One day, the most prominent merchant-prince of Lombardy, Ferrari Gioconda, approached da Vinci to paint a portrait of his daughter, Mona Lisa Gioconda, on the occasion of her sixteenth birthday. Since da Vinci was the most highly regarded portraitist in all of Europe, Ferrari wanted to use this painting as an indication of his vast disposable wealth, of his lofty social status, and of his daughter’s vestal purity. He intended to display it prominently in the window of his carriage shop in Firenze surrounded by votive candles.

Lenny accepted this commission with great enthusiasm since he had often secretly noticed this very maiden’s budding bosoms. He arranged for her to pose for him at his studio on Tuesdays and Thursdays after school and all day Saturdays. During these sessions he would casually leave body parts from his dissection experiments lying around in lewd positions to purposefully shock her tender psyche. He also gradually convinced her to shed more and more of her drapery so that he might better capture her charms.

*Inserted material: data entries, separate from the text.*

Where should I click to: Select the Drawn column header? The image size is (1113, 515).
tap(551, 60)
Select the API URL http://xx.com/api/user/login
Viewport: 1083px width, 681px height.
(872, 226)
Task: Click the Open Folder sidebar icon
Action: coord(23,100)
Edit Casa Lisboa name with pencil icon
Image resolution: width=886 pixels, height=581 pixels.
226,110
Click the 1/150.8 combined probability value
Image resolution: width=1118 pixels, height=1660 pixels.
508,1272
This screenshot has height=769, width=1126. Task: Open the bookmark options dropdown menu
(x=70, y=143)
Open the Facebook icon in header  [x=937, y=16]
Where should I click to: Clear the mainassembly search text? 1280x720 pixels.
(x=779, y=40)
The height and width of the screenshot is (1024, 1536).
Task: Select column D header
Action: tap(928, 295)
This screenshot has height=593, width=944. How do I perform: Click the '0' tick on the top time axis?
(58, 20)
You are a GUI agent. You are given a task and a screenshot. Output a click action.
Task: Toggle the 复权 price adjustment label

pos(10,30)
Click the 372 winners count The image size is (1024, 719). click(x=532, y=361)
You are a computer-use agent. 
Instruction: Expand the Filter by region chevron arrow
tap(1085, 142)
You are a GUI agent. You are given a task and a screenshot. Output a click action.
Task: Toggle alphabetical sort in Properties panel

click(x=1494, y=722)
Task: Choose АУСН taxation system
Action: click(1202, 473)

It wasn’t long before Mona was enthusiastically spending the whole of her sittings in her “birthday suit” (the original source of this vernacular). And, when returning home, she would often devote her evenings to scrubbing Venetian red and burnt umbra smudges from her torso. Lenny’s painting too was of the fully-nude Miss Gioconda ... and it was in a frenzied panic that, during their last weeks together, he over-painted her comely torso with a thick gouache representing her heretofore abandoned garments. The enigmatic smile that da Vinci carefully etched on Mona Lisa’s visage (fascinating art lovers down through the ages), was nothing more than his homage to her oft-repeated, post-coital glow.